[What you are asked to do] Rewrite the following lines as a numbered list, omitting any blank lines.

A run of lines
▼▼▼

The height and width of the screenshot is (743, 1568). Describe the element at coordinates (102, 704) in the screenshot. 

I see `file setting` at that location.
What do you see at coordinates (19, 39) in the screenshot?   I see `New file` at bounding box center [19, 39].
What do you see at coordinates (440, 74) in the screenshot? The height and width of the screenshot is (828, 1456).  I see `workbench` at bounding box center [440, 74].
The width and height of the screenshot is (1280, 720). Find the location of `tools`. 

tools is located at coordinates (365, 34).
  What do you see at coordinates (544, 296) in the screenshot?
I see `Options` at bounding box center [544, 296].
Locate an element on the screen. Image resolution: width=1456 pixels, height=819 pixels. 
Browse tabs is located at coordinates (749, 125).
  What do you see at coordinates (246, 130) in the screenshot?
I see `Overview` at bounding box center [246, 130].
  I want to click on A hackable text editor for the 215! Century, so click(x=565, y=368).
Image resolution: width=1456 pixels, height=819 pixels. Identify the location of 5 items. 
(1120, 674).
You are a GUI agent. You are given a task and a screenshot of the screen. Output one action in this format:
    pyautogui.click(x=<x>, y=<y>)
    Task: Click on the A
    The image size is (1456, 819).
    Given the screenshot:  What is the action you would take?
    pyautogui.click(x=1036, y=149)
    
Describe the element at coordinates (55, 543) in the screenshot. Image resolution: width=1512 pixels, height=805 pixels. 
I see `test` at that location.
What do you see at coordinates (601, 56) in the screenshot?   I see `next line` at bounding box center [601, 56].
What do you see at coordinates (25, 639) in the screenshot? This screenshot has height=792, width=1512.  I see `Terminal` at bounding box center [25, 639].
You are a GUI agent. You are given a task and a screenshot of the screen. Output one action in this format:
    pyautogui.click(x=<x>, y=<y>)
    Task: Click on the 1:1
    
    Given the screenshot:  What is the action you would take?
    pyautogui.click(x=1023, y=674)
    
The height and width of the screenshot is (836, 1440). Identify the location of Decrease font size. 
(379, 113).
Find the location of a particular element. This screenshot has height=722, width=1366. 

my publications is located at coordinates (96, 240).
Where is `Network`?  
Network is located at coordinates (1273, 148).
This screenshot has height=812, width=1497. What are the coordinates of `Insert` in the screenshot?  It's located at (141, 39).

▲▲▲

[Solution to this exercise]
1. The height and width of the screenshot is (743, 1568). Describe the element at coordinates (102, 704) in the screenshot. 
2. I see `file setting` at that location.
3. What do you see at coordinates (19, 39) in the screenshot?   I see `New file` at bounding box center [19, 39].
4. What do you see at coordinates (440, 74) in the screenshot? The height and width of the screenshot is (828, 1456).  I see `workbench` at bounding box center [440, 74].
5. The width and height of the screenshot is (1280, 720). Find the location of `tools`. 
6. tools is located at coordinates (365, 34).
7.   What do you see at coordinates (544, 296) in the screenshot?
8. I see `Options` at bounding box center [544, 296].
9. Locate an element on the screen. Image resolution: width=1456 pixels, height=819 pixels. 
10. Browse tabs is located at coordinates (749, 125).
11.   What do you see at coordinates (246, 130) in the screenshot?
12. I see `Overview` at bounding box center [246, 130].
13.   I want to click on A hackable text editor for the 215! Century, so click(x=565, y=368).
14. Image resolution: width=1456 pixels, height=819 pixels. Identify the location of 5 items. 
15. (1120, 674).
16. You are a GUI agent. You are given a task and a screenshot of the screen. Output one action in this format:
17.     pyautogui.click(x=<x>, y=<y>)
18.     Task: Click on the A
19.     The image size is (1456, 819).
20.     Given the screenshot:  What is the action you would take?
21.     pyautogui.click(x=1036, y=149)
22. Describe the element at coordinates (55, 543) in the screenshot. Image resolution: width=1512 pixels, height=805 pixels. 
23. I see `test` at that location.
24. What do you see at coordinates (601, 56) in the screenshot?   I see `next line` at bounding box center [601, 56].
25. What do you see at coordinates (25, 639) in the screenshot? This screenshot has height=792, width=1512.  I see `Terminal` at bounding box center [25, 639].
26. You are a GUI agent. You are given a task and a screenshot of the screen. Output one action in this format:
27.     pyautogui.click(x=<x>, y=<y>)
28.     Task: Click on the 1:1
29.     Given the screenshot:  What is the action you would take?
30.     pyautogui.click(x=1023, y=674)
31. The height and width of the screenshot is (836, 1440). Identify the location of Decrease font size. 
32. (379, 113).
33. Find the location of a particular element. This screenshot has height=722, width=1366. 
34. my publications is located at coordinates (96, 240).
35. Where is `Network`?  
36. Network is located at coordinates (1273, 148).
37. This screenshot has height=812, width=1497. What are the coordinates of `Insert` in the screenshot?  It's located at (141, 39).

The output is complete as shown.